Uniform Requirements for All Industries and No Exemptions
Silica exposure affects nearly 2.2 million workers across dozens of industries, including construction, sandblasting, mining, and fracking. To provide employers flexibility to tailor the new requirements to their business model, OSHA proposed two separate standards for silica: one for the construction industry and a second standard for general industry and maritime workers. Both standards require employers to assess exposure levels, implement engineering controls and work practice standards, provide training, conduct medical exams, and maintain certain records.
The major difference between the two standards is that construction industry employers are not required to assess workers’ exposure levels if they implement certain OSHA-recommended dust control measures. As CPR’s comments on the proposal explain, “monitoring gives workers, employers, OSHA, and researchers valuable information that can be used to reduce workplace hazards.” A strong final silica standard will eliminate this unjustified exemption for construction industry employers.
The final rule should also not exempt other industries that use large quantities of silica, like the fracking industry. The National Institute for Occupational Safety and Health (NIOSH) recently studied 116 air samples from fracking sites and found that four in five samples had silica levels above the proposed 50 µg/m3 PEL. Nearly one-third of the samples showed silica levels greater than 500 µg/m3, ten times the proposed PEL.

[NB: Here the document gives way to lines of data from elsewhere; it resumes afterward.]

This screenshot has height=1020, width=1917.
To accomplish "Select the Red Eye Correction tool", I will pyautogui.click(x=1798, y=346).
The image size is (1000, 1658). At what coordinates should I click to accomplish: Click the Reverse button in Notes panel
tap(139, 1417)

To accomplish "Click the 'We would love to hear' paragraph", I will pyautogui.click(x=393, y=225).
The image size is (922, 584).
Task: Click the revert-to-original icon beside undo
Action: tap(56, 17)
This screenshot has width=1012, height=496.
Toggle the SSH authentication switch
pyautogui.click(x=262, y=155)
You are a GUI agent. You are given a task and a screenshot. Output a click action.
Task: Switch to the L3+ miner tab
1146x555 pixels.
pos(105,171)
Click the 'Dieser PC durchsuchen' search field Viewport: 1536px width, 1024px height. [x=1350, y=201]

However, OSHA faces pressure from industry trade groups, like the American Chemistry Council (ACC) and U.S. Chamber of Commerce, to create a loophole for the fracking industry. ACC, for its part, claims the fracking industry may not be able to comply with the rule due to technological limitations. The Small Business Administration Office of Advocacy has also lobbied (albeit through calculated and roundabout ways more fitting of a defiant government agency) for a fracking loophole, based on the shaky argument that the small business review process did not adequately address the burdens on small employers in the industry. OSHA estimates that more than 25,000 workers at hundreds of fracking worksites across the country are exposed to potentially hazardous levels of silica. Excluding such a large number of workers from the rule’s protections would be unjustifiable. OSHA should not grant the fracking industry any exceptions from the final rule’s requirements.
Conclusion
Another factor in whether OSHA chooses to strengthen or weaken provisions of the rule is whether those changes can survive scrutiny by the White House Office of Information and Regulatory Affairs (OIRA) during regulatory review. When OSHA’s proposal went to OIRA in 2013, OIRA forced OSHA to accept significant changes to the proposal, and it still held the rule under review for over two years without any explanation. Based on OIRA’s reputation and this rule’s history, it would not be surprising to learn OIRA is responsible for holding up the final rule, although Jordan Barab did not give a reason for the delay in his statement to Politico.
Whatever the reason is for the continued delay, we certainly hope the Obama administration will make it a top priority to move this important rule through the review process expediently and without weakening it, so that workers exposed to silica finally have the protections they need and deserve.